**Task details**
Go through the following data and transcribe exactly the stretch of lines from the one holding "Task: Select the" to the one holding "Task: Click the Sales sidebar icon", both included.
◆ ◆ ◆
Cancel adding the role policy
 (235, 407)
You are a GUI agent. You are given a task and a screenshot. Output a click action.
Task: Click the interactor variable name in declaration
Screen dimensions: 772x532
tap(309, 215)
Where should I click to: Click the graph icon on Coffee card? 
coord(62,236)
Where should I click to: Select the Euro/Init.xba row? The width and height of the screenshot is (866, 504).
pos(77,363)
◆ ◆ ◆
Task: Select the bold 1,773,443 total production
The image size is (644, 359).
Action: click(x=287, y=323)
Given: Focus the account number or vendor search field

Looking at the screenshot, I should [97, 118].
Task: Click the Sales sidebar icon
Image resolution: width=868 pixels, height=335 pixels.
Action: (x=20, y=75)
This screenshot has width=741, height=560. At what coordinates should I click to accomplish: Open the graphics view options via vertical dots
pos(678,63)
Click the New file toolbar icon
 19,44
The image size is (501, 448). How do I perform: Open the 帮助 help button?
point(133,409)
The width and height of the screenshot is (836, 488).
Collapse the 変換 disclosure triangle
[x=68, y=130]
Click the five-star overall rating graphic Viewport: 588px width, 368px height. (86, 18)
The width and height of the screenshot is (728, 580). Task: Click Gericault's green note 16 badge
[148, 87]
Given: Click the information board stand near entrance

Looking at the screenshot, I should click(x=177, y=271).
◆ ◆ ◆
**Exercise solution**
Task: Select the bold 1,773,443 total production
The image size is (644, 359).
Action: click(x=287, y=323)
Given: Focus the account number or vendor search field

Looking at the screenshot, I should [97, 118].
Task: Click the Sales sidebar icon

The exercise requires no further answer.